- [THE TASK]:
Copy out, unchanged, the rows between the line containing "Click the JEDKOD waypoint flag on map" and the line containing "click(x=818, y=83)", inclusive.
Start of MATERIAL TO PROCESS
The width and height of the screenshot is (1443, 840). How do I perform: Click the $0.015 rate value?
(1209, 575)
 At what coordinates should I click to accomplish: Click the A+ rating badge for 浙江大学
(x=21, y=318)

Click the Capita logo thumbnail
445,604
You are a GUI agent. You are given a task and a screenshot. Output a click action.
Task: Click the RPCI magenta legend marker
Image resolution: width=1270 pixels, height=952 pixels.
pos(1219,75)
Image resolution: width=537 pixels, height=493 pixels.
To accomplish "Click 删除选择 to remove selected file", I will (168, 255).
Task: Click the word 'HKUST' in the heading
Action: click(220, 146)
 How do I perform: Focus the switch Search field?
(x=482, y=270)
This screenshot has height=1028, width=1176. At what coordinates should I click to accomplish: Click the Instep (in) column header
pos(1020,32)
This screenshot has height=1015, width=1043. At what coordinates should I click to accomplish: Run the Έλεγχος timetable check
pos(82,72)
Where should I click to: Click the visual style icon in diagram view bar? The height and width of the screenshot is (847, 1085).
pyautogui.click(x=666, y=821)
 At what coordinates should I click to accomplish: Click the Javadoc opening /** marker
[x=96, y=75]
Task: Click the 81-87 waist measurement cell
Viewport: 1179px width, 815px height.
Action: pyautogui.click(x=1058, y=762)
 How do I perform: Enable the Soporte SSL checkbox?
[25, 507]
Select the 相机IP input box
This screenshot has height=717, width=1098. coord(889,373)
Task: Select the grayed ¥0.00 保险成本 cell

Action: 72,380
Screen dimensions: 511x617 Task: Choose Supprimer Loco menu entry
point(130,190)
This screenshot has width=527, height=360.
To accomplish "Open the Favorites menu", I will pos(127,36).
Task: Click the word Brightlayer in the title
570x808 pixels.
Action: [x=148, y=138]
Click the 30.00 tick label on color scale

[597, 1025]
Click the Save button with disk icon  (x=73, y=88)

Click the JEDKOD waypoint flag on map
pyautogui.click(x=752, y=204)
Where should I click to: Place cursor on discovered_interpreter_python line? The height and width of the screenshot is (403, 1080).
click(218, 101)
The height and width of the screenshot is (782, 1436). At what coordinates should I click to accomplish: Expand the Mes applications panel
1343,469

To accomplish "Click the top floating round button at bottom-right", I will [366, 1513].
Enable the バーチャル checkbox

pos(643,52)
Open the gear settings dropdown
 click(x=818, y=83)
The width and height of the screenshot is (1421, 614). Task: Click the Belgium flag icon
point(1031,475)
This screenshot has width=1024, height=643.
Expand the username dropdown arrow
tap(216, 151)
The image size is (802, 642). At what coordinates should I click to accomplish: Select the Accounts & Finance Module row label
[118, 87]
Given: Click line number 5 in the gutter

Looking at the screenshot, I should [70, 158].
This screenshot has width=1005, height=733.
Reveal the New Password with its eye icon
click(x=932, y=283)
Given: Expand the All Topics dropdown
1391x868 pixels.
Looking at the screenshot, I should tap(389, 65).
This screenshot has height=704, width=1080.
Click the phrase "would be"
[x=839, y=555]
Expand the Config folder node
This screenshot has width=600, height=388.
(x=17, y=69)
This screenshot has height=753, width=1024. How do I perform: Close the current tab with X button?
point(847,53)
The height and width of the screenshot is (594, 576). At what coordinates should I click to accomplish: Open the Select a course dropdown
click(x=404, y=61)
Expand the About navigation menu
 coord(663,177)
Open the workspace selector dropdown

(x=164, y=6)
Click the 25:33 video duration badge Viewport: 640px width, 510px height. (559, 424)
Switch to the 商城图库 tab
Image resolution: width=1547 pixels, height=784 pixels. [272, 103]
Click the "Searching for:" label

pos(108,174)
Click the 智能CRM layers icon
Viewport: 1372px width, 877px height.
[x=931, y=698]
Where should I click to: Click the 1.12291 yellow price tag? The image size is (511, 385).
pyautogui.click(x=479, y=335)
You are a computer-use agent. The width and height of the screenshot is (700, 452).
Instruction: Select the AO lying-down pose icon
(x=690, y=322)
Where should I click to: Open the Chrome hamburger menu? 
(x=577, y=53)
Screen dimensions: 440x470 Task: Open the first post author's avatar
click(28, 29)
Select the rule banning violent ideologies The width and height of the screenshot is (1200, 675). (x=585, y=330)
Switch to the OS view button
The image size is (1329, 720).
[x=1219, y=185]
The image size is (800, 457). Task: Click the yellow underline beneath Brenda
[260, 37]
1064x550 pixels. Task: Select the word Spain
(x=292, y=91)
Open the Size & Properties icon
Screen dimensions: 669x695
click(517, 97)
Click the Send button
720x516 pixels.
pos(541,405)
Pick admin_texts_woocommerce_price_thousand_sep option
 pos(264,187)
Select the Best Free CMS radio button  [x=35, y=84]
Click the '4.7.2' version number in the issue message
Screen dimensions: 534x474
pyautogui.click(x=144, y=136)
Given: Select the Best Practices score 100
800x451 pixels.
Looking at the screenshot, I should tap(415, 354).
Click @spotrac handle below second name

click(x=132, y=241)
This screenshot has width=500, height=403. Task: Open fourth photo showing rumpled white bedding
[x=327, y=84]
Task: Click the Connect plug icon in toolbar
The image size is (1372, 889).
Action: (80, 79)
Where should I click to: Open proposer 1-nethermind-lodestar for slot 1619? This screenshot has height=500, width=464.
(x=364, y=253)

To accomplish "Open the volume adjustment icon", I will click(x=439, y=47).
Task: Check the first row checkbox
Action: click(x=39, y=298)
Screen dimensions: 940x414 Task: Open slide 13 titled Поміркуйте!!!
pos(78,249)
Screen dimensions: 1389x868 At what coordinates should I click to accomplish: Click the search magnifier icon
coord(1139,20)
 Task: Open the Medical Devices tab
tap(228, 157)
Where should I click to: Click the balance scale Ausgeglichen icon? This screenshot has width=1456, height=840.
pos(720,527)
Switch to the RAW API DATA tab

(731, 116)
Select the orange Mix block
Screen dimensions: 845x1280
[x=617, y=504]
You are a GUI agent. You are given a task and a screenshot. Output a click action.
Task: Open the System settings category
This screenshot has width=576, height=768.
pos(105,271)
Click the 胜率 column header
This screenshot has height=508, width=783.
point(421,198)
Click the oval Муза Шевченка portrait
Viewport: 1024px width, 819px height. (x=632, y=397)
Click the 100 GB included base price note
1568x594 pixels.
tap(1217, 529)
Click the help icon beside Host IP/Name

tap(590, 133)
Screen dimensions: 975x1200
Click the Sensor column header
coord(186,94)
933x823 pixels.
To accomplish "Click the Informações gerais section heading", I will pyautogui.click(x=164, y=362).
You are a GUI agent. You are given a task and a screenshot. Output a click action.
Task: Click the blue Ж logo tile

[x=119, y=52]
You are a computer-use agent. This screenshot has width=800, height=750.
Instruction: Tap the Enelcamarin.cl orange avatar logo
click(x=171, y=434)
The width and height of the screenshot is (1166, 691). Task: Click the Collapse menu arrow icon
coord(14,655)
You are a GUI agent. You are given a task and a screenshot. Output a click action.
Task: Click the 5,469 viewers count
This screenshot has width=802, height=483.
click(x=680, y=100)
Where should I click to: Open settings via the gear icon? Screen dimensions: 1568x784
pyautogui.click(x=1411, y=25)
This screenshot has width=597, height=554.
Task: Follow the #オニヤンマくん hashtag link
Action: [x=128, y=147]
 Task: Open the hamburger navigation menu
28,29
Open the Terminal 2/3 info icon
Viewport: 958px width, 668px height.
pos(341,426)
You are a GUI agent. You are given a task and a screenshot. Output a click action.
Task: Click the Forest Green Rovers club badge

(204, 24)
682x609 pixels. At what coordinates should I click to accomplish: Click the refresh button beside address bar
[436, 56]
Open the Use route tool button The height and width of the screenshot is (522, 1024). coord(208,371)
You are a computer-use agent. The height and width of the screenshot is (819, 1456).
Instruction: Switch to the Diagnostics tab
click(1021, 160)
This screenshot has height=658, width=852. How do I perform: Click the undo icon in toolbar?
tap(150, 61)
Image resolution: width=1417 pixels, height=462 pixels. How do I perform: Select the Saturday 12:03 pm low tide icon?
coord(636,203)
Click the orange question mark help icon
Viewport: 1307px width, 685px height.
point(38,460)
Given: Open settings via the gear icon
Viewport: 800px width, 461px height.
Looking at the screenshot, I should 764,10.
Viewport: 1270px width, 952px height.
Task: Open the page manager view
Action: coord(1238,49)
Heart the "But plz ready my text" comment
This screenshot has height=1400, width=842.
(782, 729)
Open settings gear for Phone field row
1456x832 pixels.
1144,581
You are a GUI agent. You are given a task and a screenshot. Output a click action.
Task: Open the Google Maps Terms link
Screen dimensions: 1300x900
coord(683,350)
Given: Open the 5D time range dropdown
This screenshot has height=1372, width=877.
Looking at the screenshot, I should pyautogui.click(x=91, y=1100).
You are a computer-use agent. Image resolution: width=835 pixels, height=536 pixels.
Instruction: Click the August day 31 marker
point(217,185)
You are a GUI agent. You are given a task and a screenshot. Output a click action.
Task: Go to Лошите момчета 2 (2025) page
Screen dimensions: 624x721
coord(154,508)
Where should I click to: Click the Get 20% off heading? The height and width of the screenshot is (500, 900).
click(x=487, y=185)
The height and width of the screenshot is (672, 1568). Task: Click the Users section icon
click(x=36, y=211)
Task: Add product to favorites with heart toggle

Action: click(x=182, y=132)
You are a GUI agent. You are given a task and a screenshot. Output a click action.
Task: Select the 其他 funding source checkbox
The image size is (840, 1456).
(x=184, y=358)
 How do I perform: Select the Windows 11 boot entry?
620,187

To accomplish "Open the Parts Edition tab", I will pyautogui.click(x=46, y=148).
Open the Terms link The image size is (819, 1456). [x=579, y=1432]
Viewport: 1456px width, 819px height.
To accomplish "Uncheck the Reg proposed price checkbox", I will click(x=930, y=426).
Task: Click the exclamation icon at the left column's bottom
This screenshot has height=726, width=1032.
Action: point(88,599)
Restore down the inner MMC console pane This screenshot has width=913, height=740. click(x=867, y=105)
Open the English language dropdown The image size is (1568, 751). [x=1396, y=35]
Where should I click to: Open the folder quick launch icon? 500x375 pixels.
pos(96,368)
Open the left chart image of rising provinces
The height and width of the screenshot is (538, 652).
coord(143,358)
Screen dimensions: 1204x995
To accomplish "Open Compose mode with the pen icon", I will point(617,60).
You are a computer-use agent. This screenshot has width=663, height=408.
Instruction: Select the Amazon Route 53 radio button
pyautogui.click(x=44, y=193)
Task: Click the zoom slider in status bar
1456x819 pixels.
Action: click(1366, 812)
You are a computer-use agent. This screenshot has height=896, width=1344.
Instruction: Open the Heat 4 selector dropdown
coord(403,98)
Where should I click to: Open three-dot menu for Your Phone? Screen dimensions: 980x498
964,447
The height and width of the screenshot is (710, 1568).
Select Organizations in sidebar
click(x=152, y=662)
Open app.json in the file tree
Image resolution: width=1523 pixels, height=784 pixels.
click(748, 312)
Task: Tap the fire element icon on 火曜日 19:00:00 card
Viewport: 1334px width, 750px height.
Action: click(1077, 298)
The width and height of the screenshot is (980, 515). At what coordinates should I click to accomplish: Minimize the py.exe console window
End of MATERIAL TO PROCESS
- [TASK SOLUTION]:
Click the JEDKOD waypoint flag on map
pyautogui.click(x=752, y=204)
Where should I click to: Place cursor on discovered_interpreter_python line? The height and width of the screenshot is (403, 1080).
click(218, 101)
The height and width of the screenshot is (782, 1436). At what coordinates should I click to accomplish: Expand the Mes applications panel
1343,469

To accomplish "Click the top floating round button at bottom-right", I will [366, 1513].
Enable the バーチャル checkbox

pos(643,52)
Open the gear settings dropdown
 click(x=818, y=83)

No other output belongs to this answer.